BEGIN DATA

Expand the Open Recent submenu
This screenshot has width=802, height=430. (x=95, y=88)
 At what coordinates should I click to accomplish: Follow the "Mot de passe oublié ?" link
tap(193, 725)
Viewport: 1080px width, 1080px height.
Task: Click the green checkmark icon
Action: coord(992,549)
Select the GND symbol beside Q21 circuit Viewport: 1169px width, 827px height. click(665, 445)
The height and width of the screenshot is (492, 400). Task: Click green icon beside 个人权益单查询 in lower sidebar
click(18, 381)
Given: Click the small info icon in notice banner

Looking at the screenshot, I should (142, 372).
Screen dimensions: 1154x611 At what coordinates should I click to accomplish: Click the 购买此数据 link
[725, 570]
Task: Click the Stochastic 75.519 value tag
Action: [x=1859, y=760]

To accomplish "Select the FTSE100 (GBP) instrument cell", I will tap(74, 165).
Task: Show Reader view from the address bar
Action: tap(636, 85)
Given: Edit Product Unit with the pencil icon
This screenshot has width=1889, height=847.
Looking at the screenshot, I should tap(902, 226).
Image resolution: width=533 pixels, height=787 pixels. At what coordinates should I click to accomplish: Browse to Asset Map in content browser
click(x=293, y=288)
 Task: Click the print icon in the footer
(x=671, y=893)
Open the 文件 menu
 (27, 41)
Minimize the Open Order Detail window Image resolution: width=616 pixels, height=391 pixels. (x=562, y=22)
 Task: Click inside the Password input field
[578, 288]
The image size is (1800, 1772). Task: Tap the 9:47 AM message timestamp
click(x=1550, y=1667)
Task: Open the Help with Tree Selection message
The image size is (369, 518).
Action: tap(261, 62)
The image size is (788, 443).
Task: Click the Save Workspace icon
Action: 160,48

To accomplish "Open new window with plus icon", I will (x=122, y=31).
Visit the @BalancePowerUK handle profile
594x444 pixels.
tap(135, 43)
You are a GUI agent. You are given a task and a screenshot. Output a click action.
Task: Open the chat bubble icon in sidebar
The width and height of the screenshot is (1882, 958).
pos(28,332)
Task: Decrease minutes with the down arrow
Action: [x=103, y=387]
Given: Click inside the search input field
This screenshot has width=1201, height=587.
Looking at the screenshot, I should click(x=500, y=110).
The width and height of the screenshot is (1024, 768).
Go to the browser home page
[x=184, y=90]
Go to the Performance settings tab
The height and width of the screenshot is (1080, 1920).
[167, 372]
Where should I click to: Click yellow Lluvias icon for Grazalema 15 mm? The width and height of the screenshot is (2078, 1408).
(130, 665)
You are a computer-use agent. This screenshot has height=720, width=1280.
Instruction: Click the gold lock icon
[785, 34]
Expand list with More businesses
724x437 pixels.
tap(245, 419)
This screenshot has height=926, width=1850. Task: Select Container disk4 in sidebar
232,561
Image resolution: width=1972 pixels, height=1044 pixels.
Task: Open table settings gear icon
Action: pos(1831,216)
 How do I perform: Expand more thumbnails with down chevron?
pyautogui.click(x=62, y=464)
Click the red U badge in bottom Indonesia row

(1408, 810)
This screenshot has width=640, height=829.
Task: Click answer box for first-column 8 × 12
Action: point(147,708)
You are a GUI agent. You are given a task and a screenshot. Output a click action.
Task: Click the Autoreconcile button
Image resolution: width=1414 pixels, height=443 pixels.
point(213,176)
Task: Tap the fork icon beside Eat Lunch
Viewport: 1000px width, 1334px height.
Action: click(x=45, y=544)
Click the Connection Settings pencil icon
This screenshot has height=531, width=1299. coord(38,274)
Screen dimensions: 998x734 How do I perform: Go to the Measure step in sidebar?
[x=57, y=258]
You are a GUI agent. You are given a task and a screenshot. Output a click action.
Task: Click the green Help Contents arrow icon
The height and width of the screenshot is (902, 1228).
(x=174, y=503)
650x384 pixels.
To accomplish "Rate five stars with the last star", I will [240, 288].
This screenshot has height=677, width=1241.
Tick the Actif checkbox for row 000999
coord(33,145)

END DATA

**WORK INSTRUCTIONS:**
Give every line of the listing again. Keep each one exact.

**RESPONSE TO THIS EXERCISE:**
Expand the Open Recent submenu
This screenshot has width=802, height=430. (x=95, y=88)
 At what coordinates should I click to accomplish: Follow the "Mot de passe oublié ?" link
tap(193, 725)
Viewport: 1080px width, 1080px height.
Task: Click the green checkmark icon
Action: coord(992,549)
Select the GND symbol beside Q21 circuit Viewport: 1169px width, 827px height. click(665, 445)
The height and width of the screenshot is (492, 400). Task: Click green icon beside 个人权益单查询 in lower sidebar
click(18, 381)
Given: Click the small info icon in notice banner

Looking at the screenshot, I should (142, 372).
Screen dimensions: 1154x611 At what coordinates should I click to accomplish: Click the 购买此数据 link
[725, 570]
Task: Click the Stochastic 75.519 value tag
Action: [x=1859, y=760]

To accomplish "Select the FTSE100 (GBP) instrument cell", I will tap(74, 165).
Task: Show Reader view from the address bar
Action: tap(636, 85)
Given: Edit Product Unit with the pencil icon
This screenshot has width=1889, height=847.
Looking at the screenshot, I should tap(902, 226).
Image resolution: width=533 pixels, height=787 pixels. At what coordinates should I click to accomplish: Browse to Asset Map in content browser
click(x=293, y=288)
 Task: Click the print icon in the footer
(x=671, y=893)
Open the 文件 menu
 (27, 41)
Minimize the Open Order Detail window Image resolution: width=616 pixels, height=391 pixels. (x=562, y=22)
 Task: Click inside the Password input field
[578, 288]
The image size is (1800, 1772). Task: Tap the 9:47 AM message timestamp
click(x=1550, y=1667)
Task: Open the Help with Tree Selection message
The image size is (369, 518).
Action: tap(261, 62)
The image size is (788, 443).
Task: Click the Save Workspace icon
Action: 160,48

To accomplish "Open new window with plus icon", I will (x=122, y=31).
Visit the @BalancePowerUK handle profile
594x444 pixels.
tap(135, 43)
You are a GUI agent. You are given a task and a screenshot. Output a click action.
Task: Open the chat bubble icon in sidebar
The width and height of the screenshot is (1882, 958).
pos(28,332)
Task: Decrease minutes with the down arrow
Action: [x=103, y=387]
Given: Click inside the search input field
This screenshot has width=1201, height=587.
Looking at the screenshot, I should click(x=500, y=110).
The width and height of the screenshot is (1024, 768).
Go to the browser home page
[x=184, y=90]
Go to the Performance settings tab
The height and width of the screenshot is (1080, 1920).
[167, 372]
Where should I click to: Click yellow Lluvias icon for Grazalema 15 mm? The width and height of the screenshot is (2078, 1408).
(130, 665)
You are a computer-use agent. This screenshot has height=720, width=1280.
Instruction: Click the gold lock icon
[785, 34]
Expand list with More businesses
724x437 pixels.
tap(245, 419)
This screenshot has height=926, width=1850. Task: Select Container disk4 in sidebar
232,561
Image resolution: width=1972 pixels, height=1044 pixels.
Task: Open table settings gear icon
Action: pos(1831,216)
 How do I perform: Expand more thumbnails with down chevron?
pyautogui.click(x=62, y=464)
Click the red U badge in bottom Indonesia row

(1408, 810)
This screenshot has width=640, height=829.
Task: Click answer box for first-column 8 × 12
Action: point(147,708)
You are a GUI agent. You are given a task and a screenshot. Output a click action.
Task: Click the Autoreconcile button
Image resolution: width=1414 pixels, height=443 pixels.
point(213,176)
Task: Tap the fork icon beside Eat Lunch
Viewport: 1000px width, 1334px height.
Action: click(x=45, y=544)
Click the Connection Settings pencil icon
This screenshot has height=531, width=1299. coord(38,274)
Screen dimensions: 998x734 How do I perform: Go to the Measure step in sidebar?
[x=57, y=258]
You are a GUI agent. You are given a task and a screenshot. Output a click action.
Task: Click the green Help Contents arrow icon
The height and width of the screenshot is (902, 1228).
(x=174, y=503)
650x384 pixels.
To accomplish "Rate five stars with the last star", I will [240, 288].
This screenshot has height=677, width=1241.
Tick the Actif checkbox for row 000999
coord(33,145)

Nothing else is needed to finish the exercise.